» **課題について**
人生最後の日をめぐる文章から、「そうすればいずれ必ず、間違いなくその通りになる日がくるだろう」。」と「そろそろ何かを変える必要があるなと、そう悟るわけです。」の間を両端も含めて書き出してください。その際、「鏡」は「窓」に置き換えること。

私は17の時、こんなような言葉をどこかで読みました。確かこうです。

「来る日も来る日もこれが人生最後の日と思って生きるとしよう。
そうすればいずれ必ず、間違いなくその通りになる日がくるだろう」。

それは私にとって強烈な印象を与える言葉でした。

そしてそれから現在に至るまで33年間、
私は毎朝鏡を見て自分にこう問い掛けるのを日課としてきました。

「もし今日が自分の人生最後の日だとしたら、

今日やる予定のことを私は本当にやりたいだろうか?」。

それに対する答えが“NO”の日が幾日も続くと、
そろそろ何かを変える必要があるなと、そう悟るわけです。

自分が死と隣り合わせにあることを忘れずに思うこと。

これは私がこれまで人生を左右する重大な選択を迫られた時には常に、
決断を下す最も大きな手掛かりとなってくれました。

何故なら、ありとあらゆる物事はほとんど全て…外部からの期待の全て、
己のプライドの全て、屈辱や挫折に対する恐怖の全て…

こういったものは我々が死んだ瞬間に全て、
きれいサッパリ消え去っていく以外ないものだからです。

» **対象データ**
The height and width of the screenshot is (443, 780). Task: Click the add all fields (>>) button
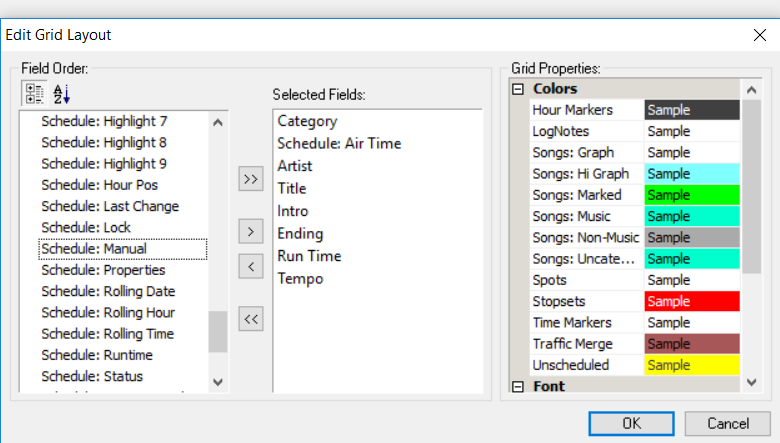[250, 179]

==

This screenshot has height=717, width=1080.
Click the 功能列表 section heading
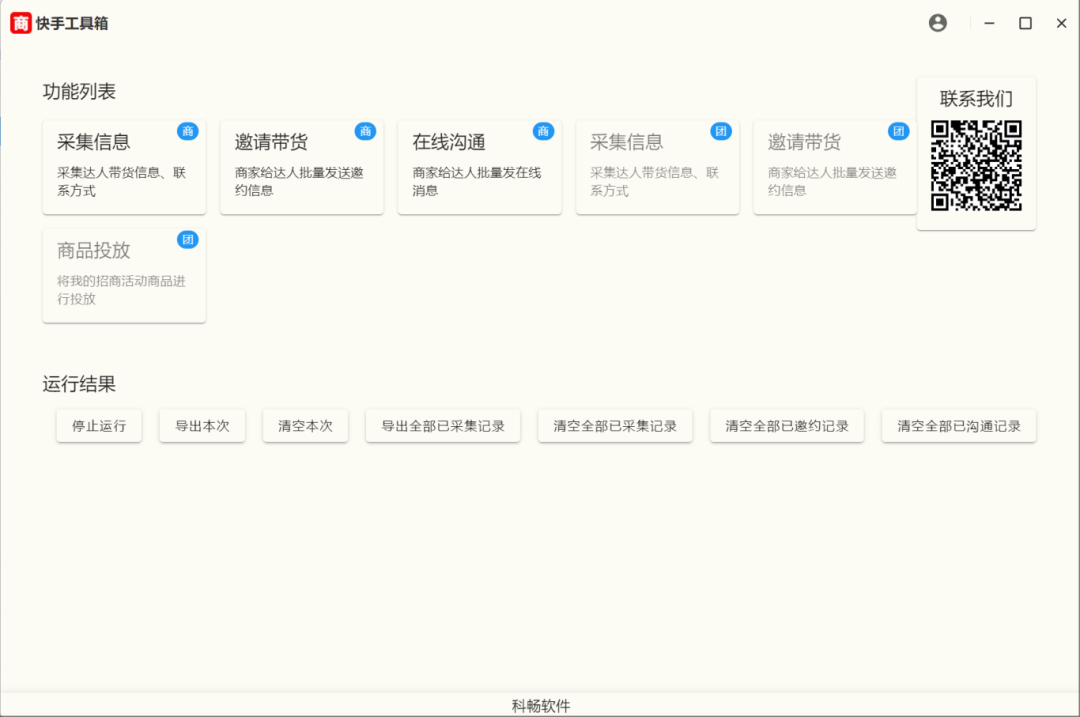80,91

» **記述回答**
そうすればいずれ必ず、間違いなくその通りになる日がくるだろう」。

それは私にとって強烈な印象を与える言葉でした。

そしてそれから現在に至るまで33年間、
私は毎朝窓を見て自分にこう問い掛けるのを日課としてきました。

「もし今日が自分の人生最後の日だとしたら、

今日やる予定のことを私は本当にやりたいだろうか?」。

それに対する答えが“NO”の日が幾日も続くと、
そろそろ何かを変える必要があるなと、そう悟るわけです。